Healing Words reminds viewers that the best medicine involves a doctor at the bedside listening sincerely to a patient. The film follows Dr. John Graham-Pole and poet John Fox as they enter hospital rooms and help patients write poems as part of the healing process. Compassion, Healing Words shows, can flourish in the unlikeliest of places: a sterile hospital room.
Segment A (0:00 – 11:00)
Life Love & Health: Special Edition executive producer Christopher Springmann speaks with Joan Baranow, Producer of the PBS documentary, Healing Words: Poetry & Medicine; and David Watts, MD, author of The Orange Wire Problem.
Segment B (11:01 – 22:00)
Christopher Springmann speaks with Dr. Catharine Clark-Sayles, MD, Internal Medicine Specialist (Geriatrics), author of One Breath and Laurel Feigenbaum, artist, poet, mother and wife to a retired physician
Segment C (22:01 – 33:00)
Dr. Dawn McGuire, MD, author of Hands On; and Joan Baranow.
More about Joan Baranow
Joan Baranow grew up in Connecticut, Maryland, and upstate New York, and now makes her home in Mill Valley, California with her husband, poet David Watts. She finds inspiration from the natural world of the West Coast as well as from the landscapes of her childhood. Her poems have appeared in The Antioch Review, Feminist Studies, The Spoon River Poetry Review, US-1 Worksheets, Western Humanities Review, The Western Journal of Medicine, and elsewhere. She currently has a poem sequence featured in the online journal Feminism and Nonviolence Studies.
More about David Watts
Dr. David Watts’ second book of stories, The Orange Wire Problem, along with Bedside Manners, embodies explorations into the complexities, dangers, ethics and mysteries of healing. He has published five books of poetry, one under his avant-garde pseudonym, Harvey Ellis, and produced a CD of “word-jazz.”

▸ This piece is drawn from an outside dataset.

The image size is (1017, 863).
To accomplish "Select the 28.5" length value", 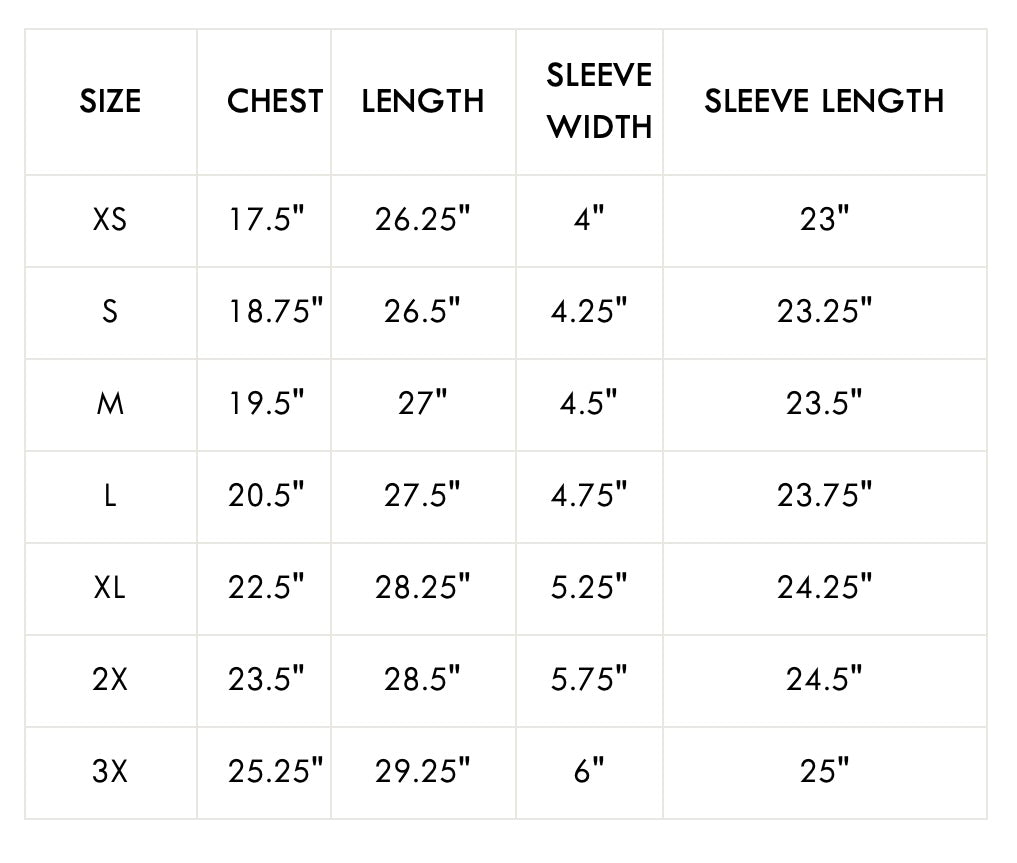I will (x=423, y=679).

More about Catharine Clark-Sayles
After a military-brat childhood of frequent moves across the United States, she attended college and medical school in Colorado then moved to Northern California in 1979 for medical training as an Army physician. Better as a doctor than as a soldier she chose civilian life and a private practice specializing in older adults. Dr. Clark-Sayles has learned poetry by reading and working with mentor poets Margaret Kaufman, Robert Sward and David St. John. She has had many poems published in medical journals and anthologies. One Breath is her first book. The title comes from advice she was given as an intern: in an emergency take one breath and then another.
More about Dawn McGuire
Dawn McGuire, M.D., is Chief Medical Officer of Acologix, Inc., a privately held biopharmaceutical company. As a board certified neurologist with more than a decade of executive leadership in drug development, including roles as CEO, Chief Scientific Officer and Chief Medical Officer. Dr. McGuire has published more than 40 scientific articles, book chapters and invited interviews, and has received numerous awards, including in 2005 the People to People Award for a Virtual Clinic for helping physicians treat AIDS in Ethiopia.